課題の内容:
• A. 大工の作業日誌によると、筆者がこの会社の物件を手がけるようになってどれくらいたつか。
• B. 大工の作業日誌のうち、「ここの会社の物件をやるようになって4年弱」から「そう手間を掛ける事が絶対正義だと思っていた(苦笑)」までを一字一句そのまま書き写せ。

*** 提示文 ***

現代大工の悪足掻き日誌

田舎大工の作業日誌

追われる立場から追う立場へ その一

さて、このところ1日に何坪床張ったとかボード何枚張ったとかの話が多くなっているかと
もちろん手間請けの立場なら当然ではあるけど自分なりの理由もある

ここの会社の物件をやるようになって4年弱
結構な数の物件を納めてきた
でも当初は本当に稼げなかった
それまで会社物件の手間請けを一切した事がなかったのである意味当然(苦笑)
世の中そんなに甘くねぇ〜

それでも仕上げにはそれなりに自信はあったしそれなりは納めてきたつもり
これは決して手を抜くなと言われて育てて頂いた親方のおかげ
感謝しております

しかし本当に人工が掛かっていた
そう手間を掛ける事が絶対正義だと思っていた(苦笑)
当然、頂いた手間代を実働日数で割ると1人工割れ
しかも応援さんには満足に払う訳で手取りは更に安くなる
経費なんてものは考えてなかったし(笑)
誰の為に働いているの?と嫁さんにも言われた(苦笑)

これじゃいかんとやり方を変えようと模索
手間請け大工さんらしいやり方を真似たりしもしたけど心がザワザワ
それまでのやり方を変えるには手法の前にまず心を変えないとならないと学ぶ
それでも手を抜くくらいなら稼げない方がいいとも思っていた
手を変えられなら時間で押すしかないと残業も当たり前に

そのうち工期もはっきり決められるようになり更に時間にもお金にも追われているストレス
仕事が面白くなっていた時期かも
実際悪夢も見たし(笑)

*** データの行 ***

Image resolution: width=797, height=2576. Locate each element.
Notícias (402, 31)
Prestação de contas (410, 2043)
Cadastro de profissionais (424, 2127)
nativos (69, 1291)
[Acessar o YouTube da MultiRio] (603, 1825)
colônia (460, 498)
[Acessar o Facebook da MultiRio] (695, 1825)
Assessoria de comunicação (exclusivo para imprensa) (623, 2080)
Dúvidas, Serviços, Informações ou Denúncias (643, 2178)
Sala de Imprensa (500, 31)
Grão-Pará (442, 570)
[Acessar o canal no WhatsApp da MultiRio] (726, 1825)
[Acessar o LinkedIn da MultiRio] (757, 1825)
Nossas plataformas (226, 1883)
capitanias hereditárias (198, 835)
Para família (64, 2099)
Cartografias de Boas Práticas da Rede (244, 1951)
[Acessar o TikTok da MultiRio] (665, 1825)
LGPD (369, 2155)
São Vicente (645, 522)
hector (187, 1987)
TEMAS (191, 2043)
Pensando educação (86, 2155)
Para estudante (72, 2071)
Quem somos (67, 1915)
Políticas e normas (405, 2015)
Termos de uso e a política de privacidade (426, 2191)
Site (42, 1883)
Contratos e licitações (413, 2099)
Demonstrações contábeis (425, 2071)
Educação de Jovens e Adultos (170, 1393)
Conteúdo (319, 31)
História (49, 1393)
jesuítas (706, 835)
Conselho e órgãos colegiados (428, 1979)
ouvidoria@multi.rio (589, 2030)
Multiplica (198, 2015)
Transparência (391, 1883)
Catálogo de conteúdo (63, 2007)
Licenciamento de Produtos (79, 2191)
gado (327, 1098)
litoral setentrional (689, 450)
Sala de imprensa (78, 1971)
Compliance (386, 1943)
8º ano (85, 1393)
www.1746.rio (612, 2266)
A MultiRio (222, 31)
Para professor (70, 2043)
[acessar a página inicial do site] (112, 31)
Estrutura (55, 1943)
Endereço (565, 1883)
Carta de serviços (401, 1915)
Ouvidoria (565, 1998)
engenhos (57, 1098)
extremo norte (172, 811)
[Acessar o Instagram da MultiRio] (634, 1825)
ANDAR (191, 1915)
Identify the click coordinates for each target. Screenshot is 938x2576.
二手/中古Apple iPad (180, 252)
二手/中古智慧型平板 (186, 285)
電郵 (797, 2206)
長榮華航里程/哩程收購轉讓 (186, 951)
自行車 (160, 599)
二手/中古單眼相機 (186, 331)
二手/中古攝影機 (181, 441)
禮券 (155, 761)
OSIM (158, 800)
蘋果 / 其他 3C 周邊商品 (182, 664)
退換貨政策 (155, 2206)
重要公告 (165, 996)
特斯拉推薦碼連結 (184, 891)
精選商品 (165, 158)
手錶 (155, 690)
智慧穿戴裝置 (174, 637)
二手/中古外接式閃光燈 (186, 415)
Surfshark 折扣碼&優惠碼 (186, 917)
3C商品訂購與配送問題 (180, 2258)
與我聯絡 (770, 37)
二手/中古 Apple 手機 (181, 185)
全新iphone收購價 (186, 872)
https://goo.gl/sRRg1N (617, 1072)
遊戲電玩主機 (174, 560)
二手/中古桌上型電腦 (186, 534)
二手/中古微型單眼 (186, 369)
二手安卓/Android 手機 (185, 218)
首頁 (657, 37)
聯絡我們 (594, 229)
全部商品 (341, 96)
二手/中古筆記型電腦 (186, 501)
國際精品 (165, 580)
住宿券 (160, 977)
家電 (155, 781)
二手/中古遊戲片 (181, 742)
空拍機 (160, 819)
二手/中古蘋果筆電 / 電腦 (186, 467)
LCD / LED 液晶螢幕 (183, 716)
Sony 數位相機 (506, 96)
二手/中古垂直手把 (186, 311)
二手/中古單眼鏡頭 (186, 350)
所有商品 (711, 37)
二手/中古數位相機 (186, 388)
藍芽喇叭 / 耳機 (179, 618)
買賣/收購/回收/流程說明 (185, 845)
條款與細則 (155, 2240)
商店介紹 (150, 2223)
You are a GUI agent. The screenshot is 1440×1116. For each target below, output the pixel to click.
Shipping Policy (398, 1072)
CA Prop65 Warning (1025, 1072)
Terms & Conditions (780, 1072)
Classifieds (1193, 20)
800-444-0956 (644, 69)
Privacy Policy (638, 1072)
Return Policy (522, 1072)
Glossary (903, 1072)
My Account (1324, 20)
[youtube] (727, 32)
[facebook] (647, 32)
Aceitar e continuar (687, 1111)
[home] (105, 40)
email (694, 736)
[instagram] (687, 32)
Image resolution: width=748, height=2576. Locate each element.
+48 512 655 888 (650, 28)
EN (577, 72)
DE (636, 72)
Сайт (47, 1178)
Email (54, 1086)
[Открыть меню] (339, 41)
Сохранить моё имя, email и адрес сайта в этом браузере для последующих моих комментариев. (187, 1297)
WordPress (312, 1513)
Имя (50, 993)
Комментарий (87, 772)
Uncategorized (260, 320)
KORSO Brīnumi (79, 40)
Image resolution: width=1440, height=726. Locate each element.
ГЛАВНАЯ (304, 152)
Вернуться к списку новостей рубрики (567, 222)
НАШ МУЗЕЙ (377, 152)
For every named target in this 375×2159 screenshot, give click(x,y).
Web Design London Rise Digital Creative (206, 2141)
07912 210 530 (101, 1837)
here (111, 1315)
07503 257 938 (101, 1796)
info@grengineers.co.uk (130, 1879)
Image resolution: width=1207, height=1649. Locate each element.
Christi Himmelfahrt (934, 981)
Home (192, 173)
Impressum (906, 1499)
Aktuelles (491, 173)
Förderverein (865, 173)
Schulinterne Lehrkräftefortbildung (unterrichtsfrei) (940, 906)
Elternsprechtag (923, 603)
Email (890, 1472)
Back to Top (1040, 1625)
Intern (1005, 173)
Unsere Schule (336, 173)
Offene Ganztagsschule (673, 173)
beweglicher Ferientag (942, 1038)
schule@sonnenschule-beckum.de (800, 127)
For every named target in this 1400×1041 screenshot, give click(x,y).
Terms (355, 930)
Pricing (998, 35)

***

解答例:
• A. 4年弱である。

• B.
ここの会社の物件をやるようになって4年弱
結構な数の物件を納めてきた
でも当初は本当に稼げなかった
それまで会社物件の手間請けを一切した事がなかったのである意味当然(苦笑)
世の中そんなに甘くねぇ〜

それでも仕上げにはそれなりに自信はあったしそれなりは納めてきたつもり
これは決して手を抜くなと言われて育てて頂いた親方のおかげ
感謝しております

しかし本当に人工が掛かっていた
そう手間を掛ける事が絶対正義だと思っていた(苦笑)